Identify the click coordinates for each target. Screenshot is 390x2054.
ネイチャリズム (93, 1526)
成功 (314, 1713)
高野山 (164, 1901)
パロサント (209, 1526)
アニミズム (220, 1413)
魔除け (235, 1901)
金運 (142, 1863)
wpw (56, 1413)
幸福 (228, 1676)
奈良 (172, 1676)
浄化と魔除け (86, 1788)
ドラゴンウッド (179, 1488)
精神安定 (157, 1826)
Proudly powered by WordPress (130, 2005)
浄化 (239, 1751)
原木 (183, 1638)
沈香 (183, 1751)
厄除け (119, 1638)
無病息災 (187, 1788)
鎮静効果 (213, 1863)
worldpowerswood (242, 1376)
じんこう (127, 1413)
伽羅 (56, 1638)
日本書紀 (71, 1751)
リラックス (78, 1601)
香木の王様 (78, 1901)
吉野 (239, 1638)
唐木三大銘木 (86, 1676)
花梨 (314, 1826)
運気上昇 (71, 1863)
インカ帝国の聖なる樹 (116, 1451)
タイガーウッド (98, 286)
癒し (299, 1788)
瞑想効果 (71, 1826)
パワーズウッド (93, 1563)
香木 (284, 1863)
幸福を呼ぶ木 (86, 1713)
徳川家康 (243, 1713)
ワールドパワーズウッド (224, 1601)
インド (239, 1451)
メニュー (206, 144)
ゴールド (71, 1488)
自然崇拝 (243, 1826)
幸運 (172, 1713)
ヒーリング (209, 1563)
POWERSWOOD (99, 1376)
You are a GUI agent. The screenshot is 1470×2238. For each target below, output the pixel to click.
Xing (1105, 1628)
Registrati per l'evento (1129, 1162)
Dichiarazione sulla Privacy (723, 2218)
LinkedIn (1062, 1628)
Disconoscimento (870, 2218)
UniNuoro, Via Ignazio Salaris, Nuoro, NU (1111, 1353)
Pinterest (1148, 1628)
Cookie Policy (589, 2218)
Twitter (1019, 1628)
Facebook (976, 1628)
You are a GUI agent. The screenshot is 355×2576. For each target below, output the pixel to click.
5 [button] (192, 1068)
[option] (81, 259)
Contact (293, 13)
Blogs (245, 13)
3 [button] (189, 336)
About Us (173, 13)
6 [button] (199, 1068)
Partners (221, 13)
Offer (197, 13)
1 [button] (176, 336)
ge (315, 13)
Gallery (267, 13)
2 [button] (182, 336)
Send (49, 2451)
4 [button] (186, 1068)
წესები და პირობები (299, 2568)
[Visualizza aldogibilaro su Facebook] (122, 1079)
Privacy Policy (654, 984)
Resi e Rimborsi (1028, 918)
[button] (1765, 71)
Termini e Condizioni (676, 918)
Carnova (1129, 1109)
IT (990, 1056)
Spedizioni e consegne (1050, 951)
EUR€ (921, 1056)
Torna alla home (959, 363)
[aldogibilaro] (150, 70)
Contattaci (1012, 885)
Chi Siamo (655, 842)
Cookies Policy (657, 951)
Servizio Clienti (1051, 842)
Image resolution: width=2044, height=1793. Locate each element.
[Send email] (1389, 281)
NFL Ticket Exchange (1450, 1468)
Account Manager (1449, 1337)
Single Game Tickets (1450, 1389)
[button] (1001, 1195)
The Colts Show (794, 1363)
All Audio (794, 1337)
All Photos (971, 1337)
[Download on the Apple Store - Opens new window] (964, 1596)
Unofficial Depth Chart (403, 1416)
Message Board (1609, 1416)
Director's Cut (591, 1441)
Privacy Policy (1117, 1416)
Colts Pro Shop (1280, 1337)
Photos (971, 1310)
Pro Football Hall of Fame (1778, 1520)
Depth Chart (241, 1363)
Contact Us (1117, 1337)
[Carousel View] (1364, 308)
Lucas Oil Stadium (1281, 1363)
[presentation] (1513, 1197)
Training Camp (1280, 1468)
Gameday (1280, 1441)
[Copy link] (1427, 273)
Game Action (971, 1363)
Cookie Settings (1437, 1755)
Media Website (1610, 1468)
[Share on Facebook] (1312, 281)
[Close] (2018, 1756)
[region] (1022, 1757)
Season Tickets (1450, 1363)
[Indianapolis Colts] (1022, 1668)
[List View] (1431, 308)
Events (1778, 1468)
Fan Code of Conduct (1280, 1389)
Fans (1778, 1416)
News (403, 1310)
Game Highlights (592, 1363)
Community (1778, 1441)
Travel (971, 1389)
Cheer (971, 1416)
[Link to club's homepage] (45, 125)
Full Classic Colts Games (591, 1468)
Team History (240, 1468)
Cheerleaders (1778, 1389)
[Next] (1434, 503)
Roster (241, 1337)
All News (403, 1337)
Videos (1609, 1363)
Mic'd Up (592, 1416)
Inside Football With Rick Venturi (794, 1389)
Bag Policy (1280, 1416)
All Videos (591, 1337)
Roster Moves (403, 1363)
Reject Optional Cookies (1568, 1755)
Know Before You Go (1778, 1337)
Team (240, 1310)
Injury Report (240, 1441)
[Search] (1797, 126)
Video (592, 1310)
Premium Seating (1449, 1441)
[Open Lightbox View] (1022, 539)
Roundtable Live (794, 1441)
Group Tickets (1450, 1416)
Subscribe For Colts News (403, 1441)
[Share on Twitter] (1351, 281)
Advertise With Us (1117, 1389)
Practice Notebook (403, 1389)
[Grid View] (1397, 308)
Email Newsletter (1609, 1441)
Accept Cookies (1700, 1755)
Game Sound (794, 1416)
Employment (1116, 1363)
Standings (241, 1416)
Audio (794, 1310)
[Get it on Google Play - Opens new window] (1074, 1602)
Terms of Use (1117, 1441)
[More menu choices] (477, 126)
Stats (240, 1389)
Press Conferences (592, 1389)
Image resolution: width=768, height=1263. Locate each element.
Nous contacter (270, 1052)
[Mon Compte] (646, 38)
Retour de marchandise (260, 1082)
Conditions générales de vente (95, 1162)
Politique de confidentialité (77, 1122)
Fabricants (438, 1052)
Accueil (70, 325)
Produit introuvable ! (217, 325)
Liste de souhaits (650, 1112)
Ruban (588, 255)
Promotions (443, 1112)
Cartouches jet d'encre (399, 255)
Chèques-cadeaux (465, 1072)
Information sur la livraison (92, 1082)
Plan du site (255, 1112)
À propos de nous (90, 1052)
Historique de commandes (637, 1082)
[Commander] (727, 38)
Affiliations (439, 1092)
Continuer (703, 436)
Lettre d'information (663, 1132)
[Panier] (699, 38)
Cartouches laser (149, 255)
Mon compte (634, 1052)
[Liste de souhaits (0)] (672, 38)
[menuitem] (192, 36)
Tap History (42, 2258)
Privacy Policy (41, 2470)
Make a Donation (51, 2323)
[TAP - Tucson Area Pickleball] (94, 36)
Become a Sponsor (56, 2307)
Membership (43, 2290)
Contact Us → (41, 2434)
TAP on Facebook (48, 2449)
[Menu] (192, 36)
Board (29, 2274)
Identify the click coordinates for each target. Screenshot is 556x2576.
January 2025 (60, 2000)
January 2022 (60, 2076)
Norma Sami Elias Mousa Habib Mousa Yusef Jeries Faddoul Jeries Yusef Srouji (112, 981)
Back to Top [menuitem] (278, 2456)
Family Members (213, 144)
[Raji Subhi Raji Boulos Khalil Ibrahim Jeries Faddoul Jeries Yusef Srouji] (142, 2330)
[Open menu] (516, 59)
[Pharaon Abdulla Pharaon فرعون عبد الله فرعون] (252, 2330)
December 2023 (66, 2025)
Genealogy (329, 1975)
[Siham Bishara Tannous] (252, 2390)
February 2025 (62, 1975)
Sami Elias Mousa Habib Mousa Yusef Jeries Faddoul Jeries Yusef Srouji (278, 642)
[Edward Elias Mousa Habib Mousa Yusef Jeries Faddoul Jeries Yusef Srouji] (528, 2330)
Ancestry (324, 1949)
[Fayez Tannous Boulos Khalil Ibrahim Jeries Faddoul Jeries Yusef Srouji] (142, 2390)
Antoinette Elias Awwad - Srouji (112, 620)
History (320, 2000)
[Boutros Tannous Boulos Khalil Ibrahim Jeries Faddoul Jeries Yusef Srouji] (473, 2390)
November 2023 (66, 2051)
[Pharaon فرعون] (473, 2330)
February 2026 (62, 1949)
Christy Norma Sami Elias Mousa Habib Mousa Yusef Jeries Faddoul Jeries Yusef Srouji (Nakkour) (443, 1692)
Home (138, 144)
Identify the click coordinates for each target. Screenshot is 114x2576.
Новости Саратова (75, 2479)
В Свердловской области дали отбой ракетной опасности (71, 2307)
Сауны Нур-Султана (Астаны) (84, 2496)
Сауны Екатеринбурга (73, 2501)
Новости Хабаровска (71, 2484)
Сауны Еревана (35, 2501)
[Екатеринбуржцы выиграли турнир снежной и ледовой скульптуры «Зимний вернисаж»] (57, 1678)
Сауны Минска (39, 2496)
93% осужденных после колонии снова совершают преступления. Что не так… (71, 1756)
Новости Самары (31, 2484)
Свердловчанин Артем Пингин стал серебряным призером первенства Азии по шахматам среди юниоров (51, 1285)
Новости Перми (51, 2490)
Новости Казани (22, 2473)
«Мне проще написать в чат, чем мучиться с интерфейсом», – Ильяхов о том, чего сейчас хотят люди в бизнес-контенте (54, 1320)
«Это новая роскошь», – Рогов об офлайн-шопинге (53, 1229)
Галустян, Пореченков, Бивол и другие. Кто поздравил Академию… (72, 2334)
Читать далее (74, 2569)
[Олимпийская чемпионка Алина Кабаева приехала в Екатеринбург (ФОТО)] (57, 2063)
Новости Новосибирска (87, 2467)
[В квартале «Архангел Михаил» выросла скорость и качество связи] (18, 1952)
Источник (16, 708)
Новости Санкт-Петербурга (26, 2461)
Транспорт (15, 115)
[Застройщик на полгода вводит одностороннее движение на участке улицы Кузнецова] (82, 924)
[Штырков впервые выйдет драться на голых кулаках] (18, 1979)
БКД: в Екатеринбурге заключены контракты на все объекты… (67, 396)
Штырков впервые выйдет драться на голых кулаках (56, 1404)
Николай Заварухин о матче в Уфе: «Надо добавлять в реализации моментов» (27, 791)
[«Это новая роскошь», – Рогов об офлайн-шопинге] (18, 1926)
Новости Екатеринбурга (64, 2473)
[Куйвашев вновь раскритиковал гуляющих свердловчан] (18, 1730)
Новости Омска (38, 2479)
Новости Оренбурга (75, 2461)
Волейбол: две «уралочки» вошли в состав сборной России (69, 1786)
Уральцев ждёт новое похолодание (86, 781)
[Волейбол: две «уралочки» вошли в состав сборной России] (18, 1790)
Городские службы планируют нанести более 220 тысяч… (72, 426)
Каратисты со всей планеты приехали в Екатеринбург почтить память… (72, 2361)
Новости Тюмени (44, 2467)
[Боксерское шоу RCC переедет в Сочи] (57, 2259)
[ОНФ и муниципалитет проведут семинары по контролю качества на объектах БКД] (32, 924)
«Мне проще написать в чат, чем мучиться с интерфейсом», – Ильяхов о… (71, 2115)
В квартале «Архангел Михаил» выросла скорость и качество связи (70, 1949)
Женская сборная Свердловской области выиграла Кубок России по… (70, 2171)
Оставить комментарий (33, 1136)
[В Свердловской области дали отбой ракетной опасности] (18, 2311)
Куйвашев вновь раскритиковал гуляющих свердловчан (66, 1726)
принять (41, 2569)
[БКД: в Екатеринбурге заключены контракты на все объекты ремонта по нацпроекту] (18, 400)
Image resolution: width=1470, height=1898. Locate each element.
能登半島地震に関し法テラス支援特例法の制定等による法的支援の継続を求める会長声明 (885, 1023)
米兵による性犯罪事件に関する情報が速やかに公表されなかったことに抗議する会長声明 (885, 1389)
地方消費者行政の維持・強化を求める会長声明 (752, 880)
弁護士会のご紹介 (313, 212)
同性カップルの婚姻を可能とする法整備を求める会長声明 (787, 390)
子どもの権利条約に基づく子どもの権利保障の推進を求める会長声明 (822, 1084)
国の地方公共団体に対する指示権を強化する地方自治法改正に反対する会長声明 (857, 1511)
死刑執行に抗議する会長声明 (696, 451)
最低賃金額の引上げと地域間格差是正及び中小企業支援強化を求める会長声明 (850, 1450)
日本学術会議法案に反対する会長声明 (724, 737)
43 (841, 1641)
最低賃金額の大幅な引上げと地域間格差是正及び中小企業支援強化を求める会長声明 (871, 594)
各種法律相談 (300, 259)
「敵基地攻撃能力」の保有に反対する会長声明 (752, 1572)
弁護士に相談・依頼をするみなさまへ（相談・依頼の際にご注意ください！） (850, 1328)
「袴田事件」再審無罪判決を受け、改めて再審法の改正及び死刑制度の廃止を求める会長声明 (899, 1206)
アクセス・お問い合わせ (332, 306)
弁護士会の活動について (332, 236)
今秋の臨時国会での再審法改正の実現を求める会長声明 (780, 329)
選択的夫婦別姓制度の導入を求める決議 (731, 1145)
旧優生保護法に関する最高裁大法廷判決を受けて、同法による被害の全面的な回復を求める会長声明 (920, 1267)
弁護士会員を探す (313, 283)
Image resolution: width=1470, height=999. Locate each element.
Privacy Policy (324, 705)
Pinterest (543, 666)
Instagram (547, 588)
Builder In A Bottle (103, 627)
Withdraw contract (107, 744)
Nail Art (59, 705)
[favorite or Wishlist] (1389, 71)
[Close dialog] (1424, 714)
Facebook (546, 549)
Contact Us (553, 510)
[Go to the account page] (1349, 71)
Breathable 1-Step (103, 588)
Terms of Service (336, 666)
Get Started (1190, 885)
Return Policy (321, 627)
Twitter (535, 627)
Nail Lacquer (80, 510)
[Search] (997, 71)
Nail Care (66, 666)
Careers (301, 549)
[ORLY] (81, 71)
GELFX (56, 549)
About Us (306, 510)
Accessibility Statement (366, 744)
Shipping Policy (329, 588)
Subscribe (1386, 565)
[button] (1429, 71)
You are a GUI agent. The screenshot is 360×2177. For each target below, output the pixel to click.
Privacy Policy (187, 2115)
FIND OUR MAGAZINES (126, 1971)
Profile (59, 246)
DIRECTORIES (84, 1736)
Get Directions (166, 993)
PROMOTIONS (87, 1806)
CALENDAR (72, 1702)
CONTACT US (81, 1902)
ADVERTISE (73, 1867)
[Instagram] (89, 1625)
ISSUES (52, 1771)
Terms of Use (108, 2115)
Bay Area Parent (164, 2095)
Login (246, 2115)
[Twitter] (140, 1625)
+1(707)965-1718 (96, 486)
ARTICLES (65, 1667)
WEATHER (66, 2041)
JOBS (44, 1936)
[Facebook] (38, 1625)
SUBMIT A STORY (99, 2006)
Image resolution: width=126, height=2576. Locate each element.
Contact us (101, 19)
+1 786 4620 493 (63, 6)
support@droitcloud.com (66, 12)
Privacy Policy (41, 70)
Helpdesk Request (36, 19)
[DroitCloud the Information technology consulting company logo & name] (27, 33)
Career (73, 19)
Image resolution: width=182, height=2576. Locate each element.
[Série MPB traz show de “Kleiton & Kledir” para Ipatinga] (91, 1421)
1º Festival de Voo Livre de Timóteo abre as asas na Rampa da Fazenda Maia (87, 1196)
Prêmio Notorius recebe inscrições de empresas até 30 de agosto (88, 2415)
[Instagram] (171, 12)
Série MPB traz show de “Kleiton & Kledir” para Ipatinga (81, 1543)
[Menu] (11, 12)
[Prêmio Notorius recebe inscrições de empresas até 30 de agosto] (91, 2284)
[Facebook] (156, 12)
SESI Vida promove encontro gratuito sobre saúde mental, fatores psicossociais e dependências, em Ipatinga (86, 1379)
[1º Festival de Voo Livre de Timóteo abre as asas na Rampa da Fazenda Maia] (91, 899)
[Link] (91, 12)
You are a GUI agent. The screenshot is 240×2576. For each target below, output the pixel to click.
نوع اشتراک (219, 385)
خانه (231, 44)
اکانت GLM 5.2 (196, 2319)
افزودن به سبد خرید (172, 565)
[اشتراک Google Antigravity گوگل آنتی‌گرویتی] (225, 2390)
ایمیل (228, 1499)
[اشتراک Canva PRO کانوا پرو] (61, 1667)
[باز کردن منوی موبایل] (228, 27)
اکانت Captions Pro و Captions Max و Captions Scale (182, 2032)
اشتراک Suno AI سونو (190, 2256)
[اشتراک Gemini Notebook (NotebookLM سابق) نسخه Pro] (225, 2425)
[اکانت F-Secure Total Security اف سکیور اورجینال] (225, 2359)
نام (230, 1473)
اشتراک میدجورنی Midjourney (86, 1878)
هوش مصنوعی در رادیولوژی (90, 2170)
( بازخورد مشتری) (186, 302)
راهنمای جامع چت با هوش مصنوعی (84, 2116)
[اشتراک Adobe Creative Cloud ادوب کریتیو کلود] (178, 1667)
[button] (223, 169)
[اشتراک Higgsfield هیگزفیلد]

────

- [INSTRUCTIONS FOR THE TASK] Write out only the lines that run from the line containing "All Photos (971, 1337)" through the line containing "Press Conferences (592, 1389)", both included, exactly as they appear above.

- [RESPONSE]
All Photos (971, 1337)
[Download on the Apple Store - Opens new window] (964, 1596)
Unofficial Depth Chart (403, 1416)
Message Board (1609, 1416)
Director's Cut (591, 1441)
Privacy Policy (1117, 1416)
Colts Pro Shop (1280, 1337)
Photos (971, 1310)
Pro Football Hall of Fame (1778, 1520)
Depth Chart (241, 1363)
Contact Us (1117, 1337)
[Carousel View] (1364, 308)
Lucas Oil Stadium (1281, 1363)
[presentation] (1513, 1197)
Training Camp (1280, 1468)
Gameday (1280, 1441)
[Copy link] (1427, 273)
Game Action (971, 1363)
Cookie Settings (1437, 1755)
Media Website (1610, 1468)
[Share on Facebook] (1312, 281)
[Close] (2018, 1756)
[region] (1022, 1757)
Season Tickets (1450, 1363)
[Indianapolis Colts] (1022, 1668)
[List View] (1431, 308)
Events (1778, 1468)
Fan Code of Conduct (1280, 1389)
Fans (1778, 1416)
News (403, 1310)
Game Highlights (592, 1363)
Community (1778, 1441)
Travel (971, 1389)
Cheer (971, 1416)
[Link to club's homepage] (45, 125)
Full Classic Colts Games (591, 1468)
Team History (240, 1468)
Cheerleaders (1778, 1389)
[Next] (1434, 503)
Roster (241, 1337)
All News (403, 1337)
Videos (1609, 1363)
Mic'd Up (592, 1416)
Inside Football With Rick Venturi (794, 1389)
Bag Policy (1280, 1416)
All Videos (591, 1337)
Roster Moves (403, 1363)
Reject Optional Cookies (1568, 1755)
Know Before You Go (1778, 1337)
Team (240, 1310)
Injury Report (240, 1441)
[Search] (1797, 126)
Video (592, 1310)
Premium Seating (1449, 1441)
[Open Lightbox View] (1022, 539)
Roundtable Live (794, 1441)
Group Tickets (1450, 1416)
Subscribe For Colts News (403, 1441)
[Share on Twitter] (1351, 281)
Advertise With Us (1117, 1389)
Practice Notebook (403, 1389)
[Grid View] (1397, 308)
Email Newsletter (1609, 1441)
Accept Cookies (1700, 1755)
Game Sound (794, 1416)
Employment (1116, 1363)
Standings (241, 1416)
Audio (794, 1310)
[Get it on Google Play - Opens new window] (1074, 1602)
Terms of Use (1117, 1441)
[More menu choices] (477, 126)
Stats (240, 1389)
Press Conferences (592, 1389)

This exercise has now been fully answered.